Smokers, most of them far beyond their teens, lit up with no appparent fear of socio-medical consequences.

Helen Duffy, like several other players who were asked about it, said she doesn't like to spend more that $40 a night.

"You sort of have to control yourself," she said.

No matter how much is bet, this is not the kind of bingo in which corn kernels are used to fill the numbered spaces on the cards.

The traditional "hard cards" have transparent red windows that shut over a called number. A marking pen is used in "paper games" to daub the numbers.

There is instant bingo that is reminiscent of state lottery rub-off games.

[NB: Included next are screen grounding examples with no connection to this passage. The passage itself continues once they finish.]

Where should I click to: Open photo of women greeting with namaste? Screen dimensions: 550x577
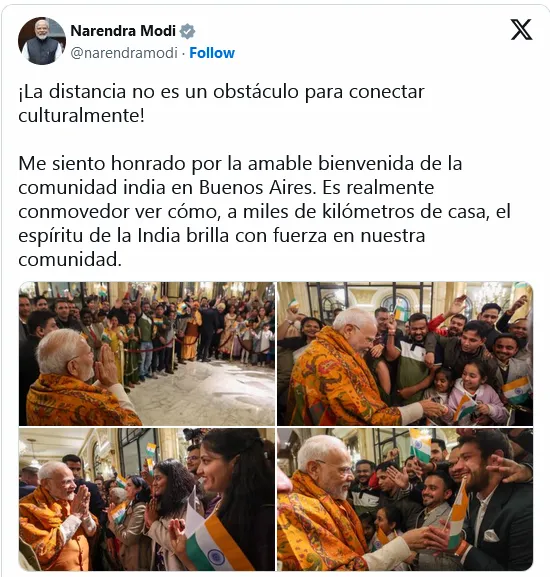(x=147, y=499)
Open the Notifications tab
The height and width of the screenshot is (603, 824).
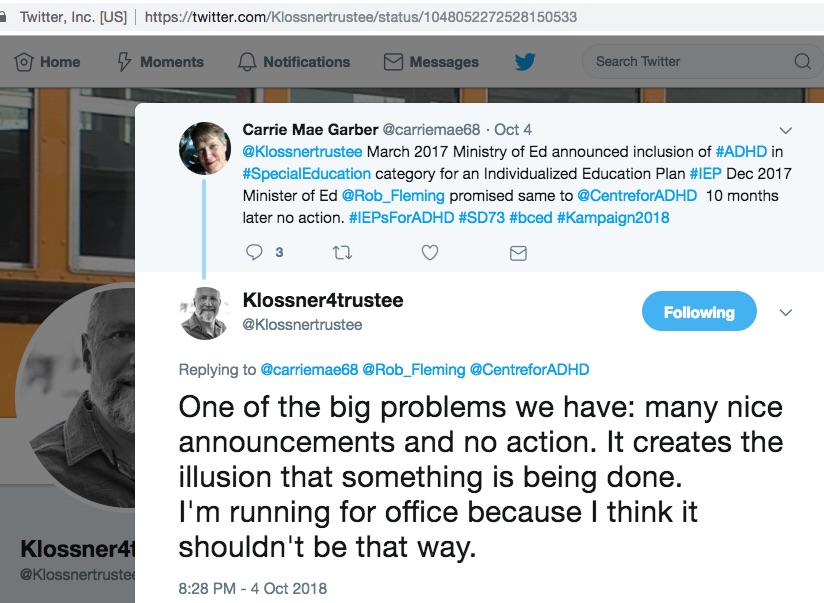pyautogui.click(x=294, y=62)
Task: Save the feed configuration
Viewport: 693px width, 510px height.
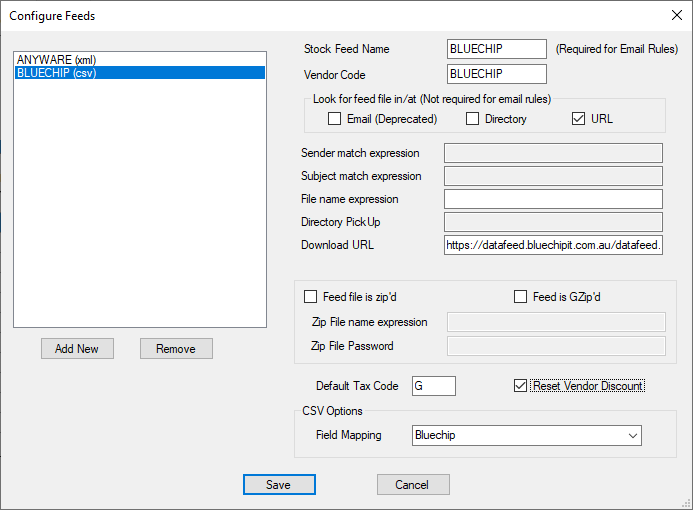Action: (279, 484)
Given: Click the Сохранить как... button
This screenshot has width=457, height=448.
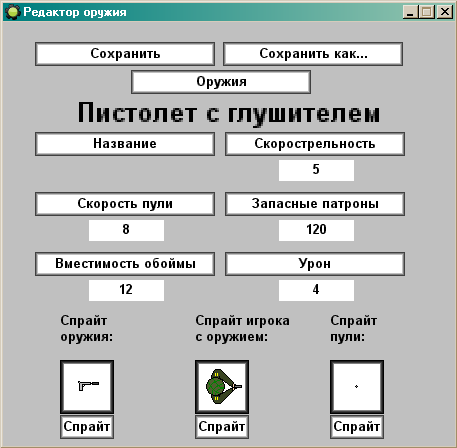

There are closed circuit television monitors in all four corners. They show the numbers as they are picked up by the caller. There is a more traditional electric board that shows the numbers, too.

Biller and other players have been around the game for a long time and are no longer impressed with such features.

They possibly may be a little appalled that some fully grown persons are ignorant of such familiar modernity, although they are nice enough not to say so.

It is well known among these players that bingo had been getting a bad name in the city of Roanoke. A City Council commmittee - scheduled to report Monday - and the commonwealth's attorney are looking at ways to stop certain malpractices that have occurred or may be occurring.

This tainting of their game in public does not make these bingoists happy.

Elfreta Huffman, 80, who usually plays 18 "hard cards" per game, is among them.

There are persons, she said, who "can't stand to see people have a little fun."

Margarethe Webster indicated she is upset at government of any kind getting into the game.

Webster said she can spend her money any way she wants to. "The government doesn't ask me how they spend my money," she said.

"What is so bad about it?"

Clayton Biller, who helps with a bingo game for the American Legion in Salem and has been familiar with the game since he joined a carnival in 1948, said there may be some irregularities in some games.

"I wouldn't call it breaking the law - just bending it a little bit," he said.

"It's a good fund-raiser for charitable organizations if it's done right," he said.

After the "early bird games," Biller and his fellow bingo players and defenders settled down for a night that would end about 10:30 and would offer more than $2,500 in prizes.

Included are two prizes of $500 each - called "blackouts" because a winner has to have every number in a single card marked off.

Biller had 15 "hard cards" in front of him. He ran his hands over them like a surgeon, making sure the little red windows were open.

Behind him, another player had set her cards up at an angle, like tiles in a Scrabble game.

By the time he left the table that night, Biller had won $158. Including the cost of a hot dog from the concession stand, he had spent $41.

One of these wins came early in one of the paper games in which Biller made the "Crazy L" and shared $100 with two other players.

He had made the "L" marking off numbers with a magenta marking pen - an instrument that he used easily and steadily.

Biller, who says the odds in bingo are much better than in the state lottery, had some philosophy as he went along - playing and throwing losing paper sheets into a trashcan.

He barely missed one prize. "I needed a 10 and he called nine," he said. "That's bingo for you."

Later, Biller would say: "All I need is 15. There it is. Bingo."

Despite his success that night, Biller said of bingo luck in general: "I'm behind. Nobody's ahead."

Later, he would lose a game involving 18 paper squares. He put his marking pen down and said, "It only takes one square to win, if you have the right one."

There are a few young people in the crowd, but most of them are older.

"I think this is good for old people," he said. "It keeps their minds thinking."

There is an easy feel to the social hall, but Biller said, "We got some people who take this game very seriously."

Don Feick, who is chairman for the Knights of Columbus games, rested from running up and down the aisles selling tickets, taking money in and out of an apron and paying off the winners.

The crowd of 110, he said, was respectable: "This is OK. This is not great."

Earlier that night, Clayton Biller had another bout of bingo philosophy.

"Some numbers are easy," he said. "Some are hard."